The Language Instinct: How the Mind Creates Language
In contrast, a great writer like Shaw can send a reader in a straight line from the first word of a sentence to the full stop, even if it is 110 words away.
A depth-first parser must use some criterion to pick one tree (or a small number) and run with it—ideally the tree most likely to be correct. One possibility is that the entirety of human intelligence is brought to bear on the problem, analyzing the sentence from the top down. According to this view, people would not bother to build any part of a tree if they could guess in advance that the meaning for that branch would not make sense in context. There has been a lot of debate among psycholinguists about whether this would be a sensible way for the human sentence parser to work. To the extent that a listener’s intelligence can actually predict a speaker’s intentions accurately, a top-down design would steer the parser toward correct sentence analyses. But the entirety of human intelligence is a lot of intelligence, and using it all at once may be too slow to allow for real-time parsing as the hurricane of words whizzes by. Jerry Fodor, quoting Hamlet, suggests that if knowledge and context had to guide sentence parsing, “the native hue of resolution would be sicklied o’er with the pale cast of thought.” He has suggested that the human parser is an encapsulated module that can look up information only in the mental grammar and the mental dictionary, not in the mental encyclopedia.
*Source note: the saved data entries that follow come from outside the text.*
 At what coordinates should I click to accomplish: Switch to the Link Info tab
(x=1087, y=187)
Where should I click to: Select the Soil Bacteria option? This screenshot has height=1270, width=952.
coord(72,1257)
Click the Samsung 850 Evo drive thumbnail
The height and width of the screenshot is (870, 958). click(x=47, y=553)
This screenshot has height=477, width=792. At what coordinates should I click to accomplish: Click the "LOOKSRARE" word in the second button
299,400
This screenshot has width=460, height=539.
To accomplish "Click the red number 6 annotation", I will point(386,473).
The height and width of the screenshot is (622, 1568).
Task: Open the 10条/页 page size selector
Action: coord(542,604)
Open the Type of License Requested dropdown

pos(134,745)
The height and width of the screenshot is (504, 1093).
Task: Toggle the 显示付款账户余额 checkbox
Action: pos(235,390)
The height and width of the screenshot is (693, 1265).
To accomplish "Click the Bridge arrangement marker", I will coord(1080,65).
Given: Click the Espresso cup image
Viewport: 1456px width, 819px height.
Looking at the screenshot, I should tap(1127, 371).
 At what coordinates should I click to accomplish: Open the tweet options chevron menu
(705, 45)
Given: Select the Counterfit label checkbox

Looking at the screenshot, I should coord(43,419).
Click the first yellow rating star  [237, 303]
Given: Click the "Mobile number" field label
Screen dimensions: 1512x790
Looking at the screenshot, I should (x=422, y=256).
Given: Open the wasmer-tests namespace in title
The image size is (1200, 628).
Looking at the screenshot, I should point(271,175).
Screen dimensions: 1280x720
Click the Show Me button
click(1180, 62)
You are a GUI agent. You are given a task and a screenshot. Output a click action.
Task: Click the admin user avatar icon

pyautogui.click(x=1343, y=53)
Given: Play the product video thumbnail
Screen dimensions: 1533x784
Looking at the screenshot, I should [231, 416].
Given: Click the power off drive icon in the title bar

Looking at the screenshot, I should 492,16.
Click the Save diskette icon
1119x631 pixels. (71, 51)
Ultimately the matter must be settled in the laboratory. The human parser does seem to use at least a bit of knowledge about what tends to happen in the world. In an experiment by the psychologists John Trueswell, Michael Tanenhaus, and Susan Garnsey, people bit on a bar to keep their heads perfectly still and read sentences on a computer screen while their eye movements were recorded. The sentences had potential garden paths in them. For example, read the sentence
The defendant examined by the lawyer turned out to be unreliable.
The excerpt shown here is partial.